Energy-based platforms have been studied and used to treat uterine fibroids for more than 20 years. These efforts have led to the development of a wide range of minimally invasive devices to improve patient symptoms equivalent to or better than other traditional treatment methods, such as myomectomy or hysterectomy.
Thermal ablation devices treat the fibroid by heating the tissue. This heating is accomplished by converting energy, usually electrical or light, into intracellular mechanical energy that creates heat within the cells of the target tissue. This heating process causes necrosis of the target tissue, which causes the fibroid to shrink.
The idea of ablating fibroids with energy was originally referred to as myoma coagulation or myolysis. It was initially performed using a laser to deliver energy to the fibroid during laparoscopy or hysteroscopy. The procedure evolved when the bipolar radiofrequency needle electrode was developed.
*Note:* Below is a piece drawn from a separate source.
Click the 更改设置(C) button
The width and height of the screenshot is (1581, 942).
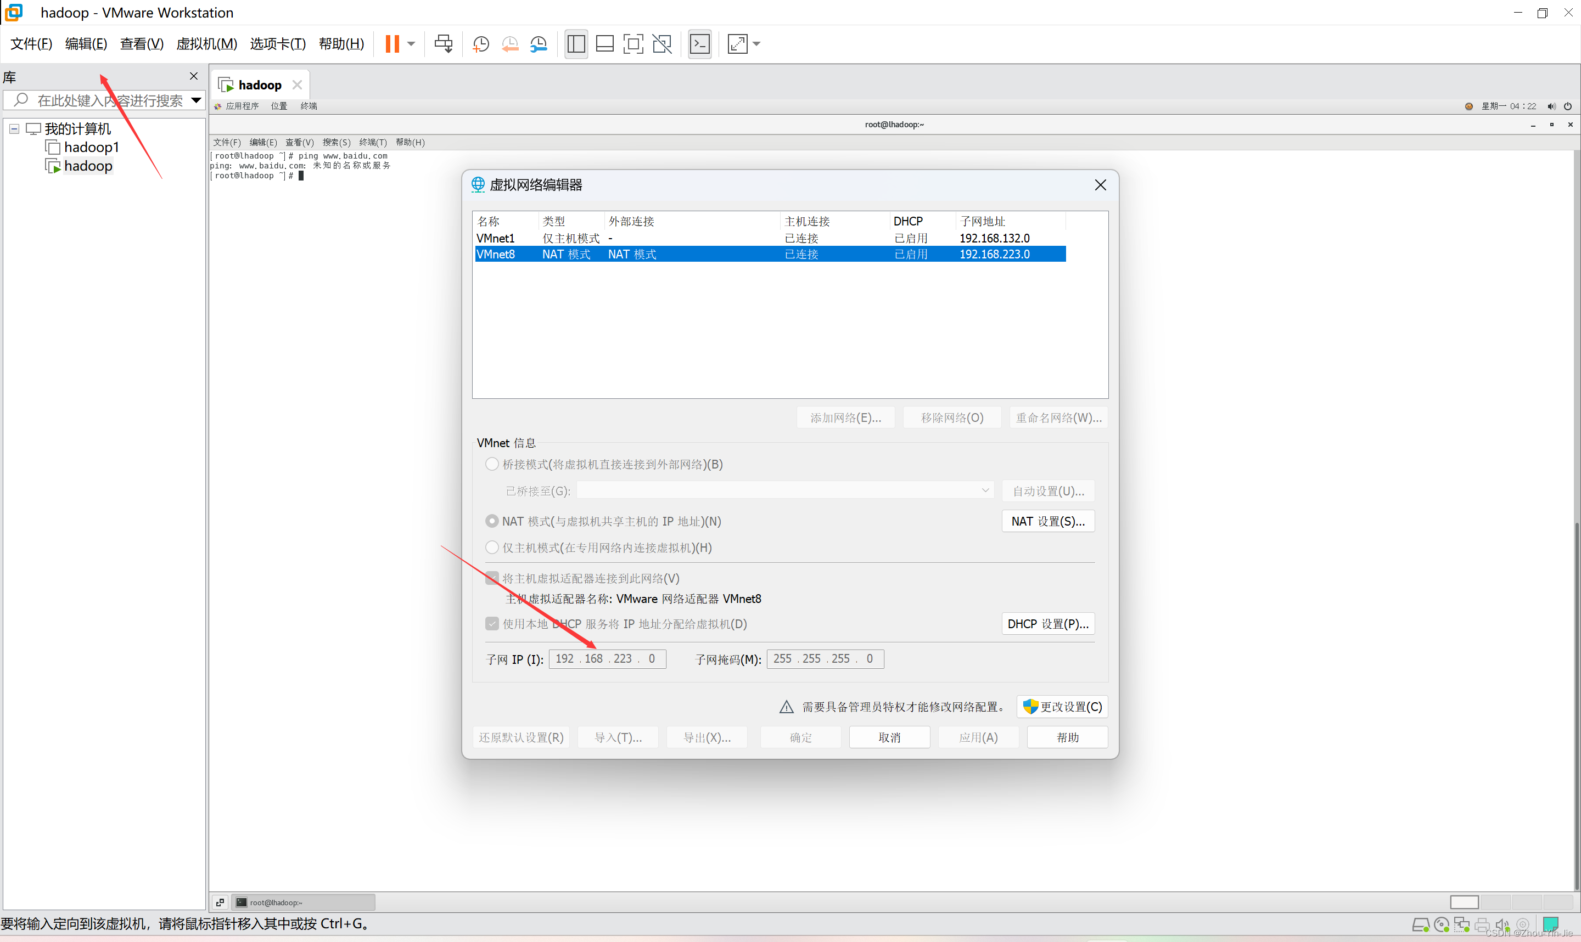click(x=1062, y=707)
The bipolar electrode was initially used in 1993 by Gallinat and Lueken. However, while the laser and bipolar methodologies demonstrated good efficacy, they did not find widespread acceptance. There were concerns within the surgical community regarding postoperative complications due to adhesions, the time it took to complete the procedure and the ability to clearly identify the targeted tissue.
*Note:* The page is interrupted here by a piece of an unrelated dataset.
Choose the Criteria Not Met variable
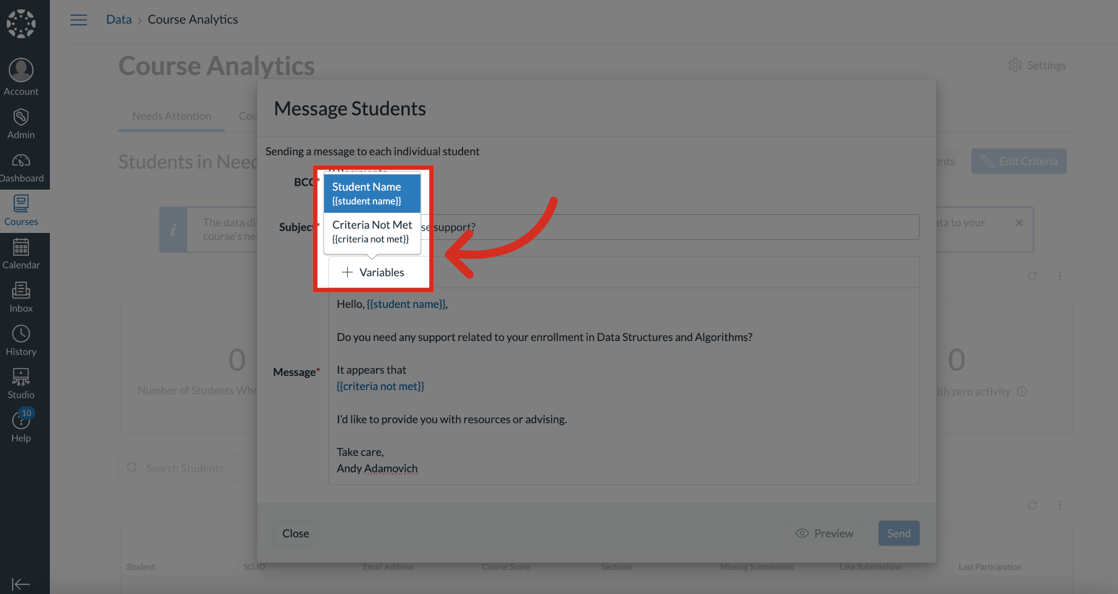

Recent advances in RF ablation, such as the Acessa™ System, have helped address these concerns. The Acessa™ Handpiece incorporates an electrode array, which creates a time- and temperature-controlled ablation zone. The size of the radiofrequency volumetric thermal ablation (RFVTA) is dependent on the size of the fibroid. At its simplest level, this electrical energy is used to create heat in the surrounding tissue and destroy diseased cells.
 S. Jones et al, Radiofrequency Ablation for Treatment of Symptomatic Uterine Fibroids, Obstetrics and Gynecology International, Volume 2012.